EXERCISES -
#1 In the hepatitis A text, about how many confirmed cases has the Tennessee Department of Health seen since December 2017?
#2 Carry the hepatitis A text forward from its last sentence.

EXERCISE PASSAGE -
-=-=-

Since December 2017, the Tennessee Department of Health has seen about 3,000 confirmed cases of Hepatitis A.

The vaccine is a two dose series and health officials are urging people get the second one for a life-time of protection.

Last July, the Tennesse Department of Health estimated about 500 McDonald’s customers were affected by the hepatitis a outbreak, and provided free vaccines for anyone who may have visited the restaurant.

“Tennessee is, unfortunately, part of a multistate outbreak of Hepatitis A. It has affected more than 30 states across the country,”. Dr. Michelle Fiscus, MD said.

Dr. Fiscus said the outbreak has affected high-risk people like the homeless or using drug injections.

“For individuals that got one dose of vaccine, they should get a second dose in six months. That should confirm a much longer immunity,” Dr. Fiscus said.

Erik Larson ate at the McDonald’s around the time of the outbreak.

Larson explained, “They told us that this would be the first of two and we would need a second after six months and that would be free as well, just to come back sometime after February.

-=-=-

THE DATA -

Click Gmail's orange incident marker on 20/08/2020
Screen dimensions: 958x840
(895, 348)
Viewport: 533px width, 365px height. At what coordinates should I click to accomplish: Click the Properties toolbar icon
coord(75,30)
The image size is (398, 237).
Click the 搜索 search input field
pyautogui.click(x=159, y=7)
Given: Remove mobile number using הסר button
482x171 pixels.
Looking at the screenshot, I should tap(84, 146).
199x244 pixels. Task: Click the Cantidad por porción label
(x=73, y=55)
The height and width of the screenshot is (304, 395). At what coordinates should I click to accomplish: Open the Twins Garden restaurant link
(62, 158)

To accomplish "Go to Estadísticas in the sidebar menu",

-=-=-

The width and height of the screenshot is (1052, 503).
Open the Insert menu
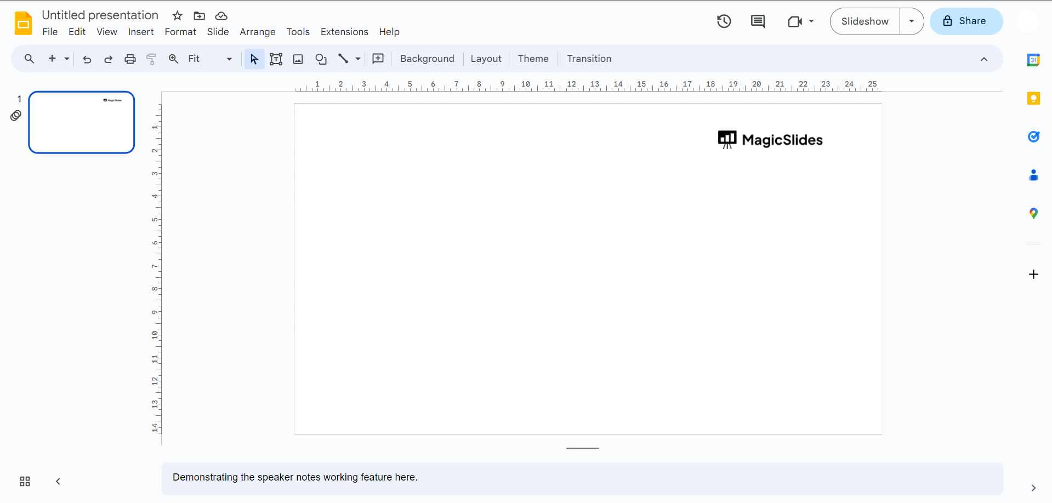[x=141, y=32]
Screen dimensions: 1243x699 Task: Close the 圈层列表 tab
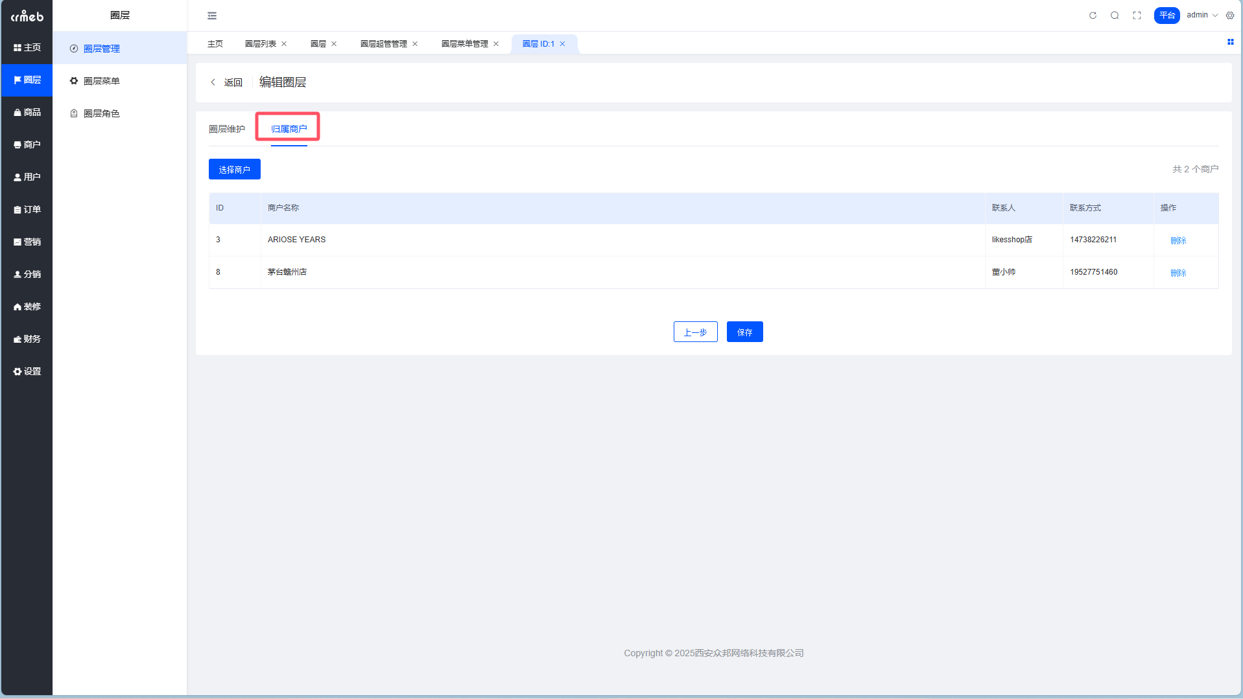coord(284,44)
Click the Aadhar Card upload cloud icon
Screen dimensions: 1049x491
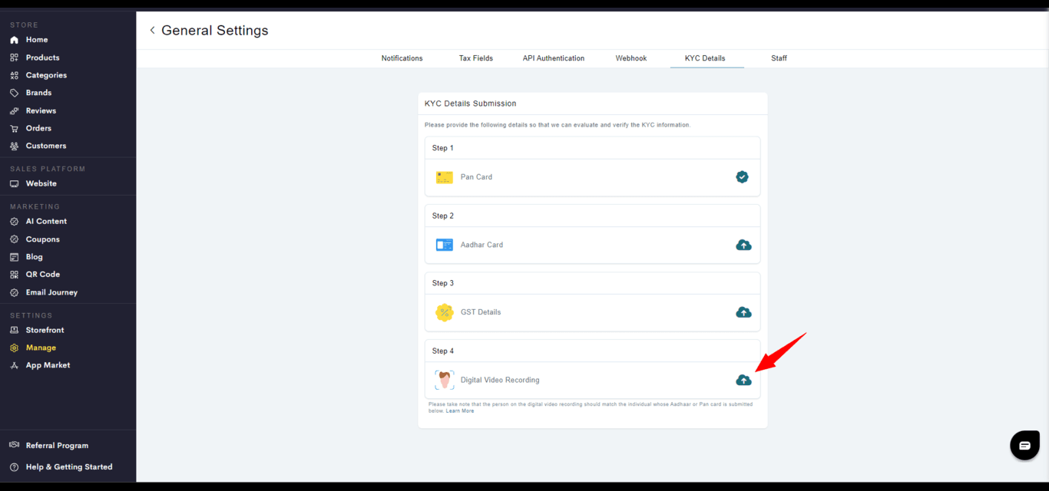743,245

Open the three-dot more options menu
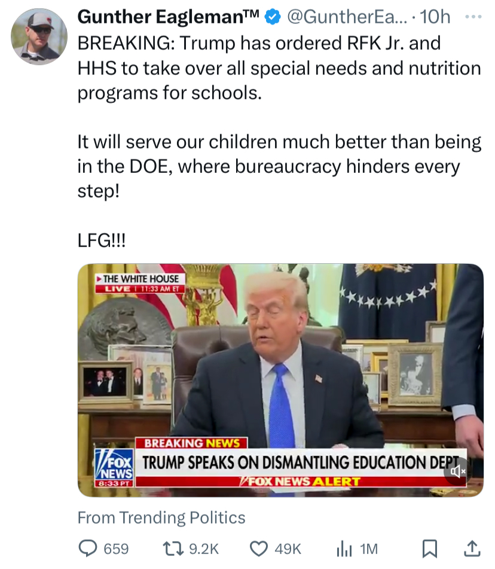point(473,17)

-=-=-

PER-TASK OUTPUTS -
#1 About 3,000 confirmed cases.

#2
He said the health department told him he would have to pay for the second vaccine.

“I don’t have the $85 and I shouldn’t have to have the $85 when someone else exposed me to this,” Larson said, “I feel like, under the circumastances, the shot should be provided.”

News Channel 11 reached out the the Tennessee Department of Health for Northeast Tennessee who released this statement:

“At this time, the priority is to provide one dose of vaccine to anyone determined to be at-risk. A second dose should be administered six months after the first dose to complete the series, and individuals who are due for their second dose are encouraged to receive that dose through their medical provider, local pharmacist, or health department.”